I looked at your face, close to my own,
And saw a villain. I prayed to grow,
Away from your parameters and crimes.
You mastered the magic trick of distilling
My voice out of my body, quenching everything.
I touched my skin and heard your words.
I stared at my face in the mirror and
Listened to your insults. I suppressed my
Heartbeat and my breath under your terror and
Your verbal carnage became a hymn that
I knew inside and out.
I reduced you from a noun to a verb, an influence,
A concoction that I was born with and could rid myself of.
I tried to find that little harmed boy within you.
But I almost despaired at the cacophony of orchestral lies
That made him die and me halt on all fours.

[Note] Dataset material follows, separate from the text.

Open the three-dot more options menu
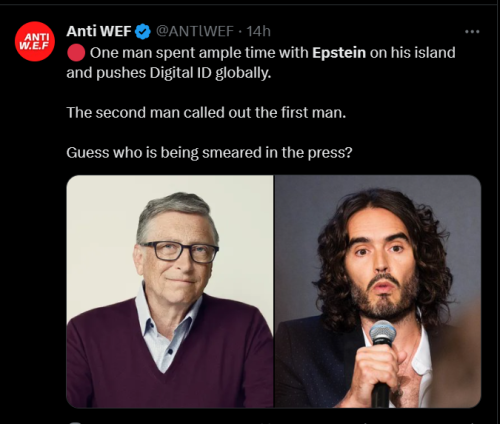This screenshot has width=500, height=424. [x=472, y=32]
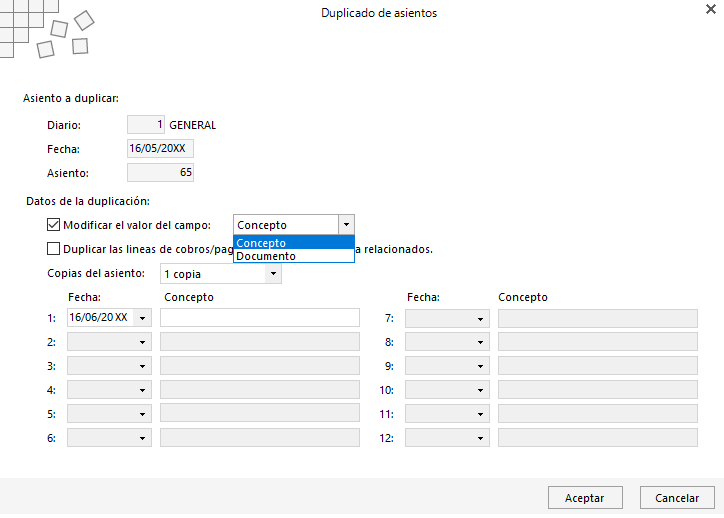This screenshot has width=724, height=518.
Task: Click the Concepto text field for row 1
Action: (259, 318)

The home you created was a scaffold.
I danced with you for too long and almost
Stomped myself to death. You started to
Spread across my entrails and I couldn’t
Hold on to you. You threw your life away
And created mine to claim it, possess it,
Poison it, disembody it, own it.
You sent me out into the world and I
Realised that I had to take off everything
Given to me by you as your compass directed
Me into dead alleys and bonfires. I had been equipped
With my own nudity and started from scratch.
I became a woman of disassociation.
“Night and Her Daughter Sleep” by Mary L. Macomber (1861-1916)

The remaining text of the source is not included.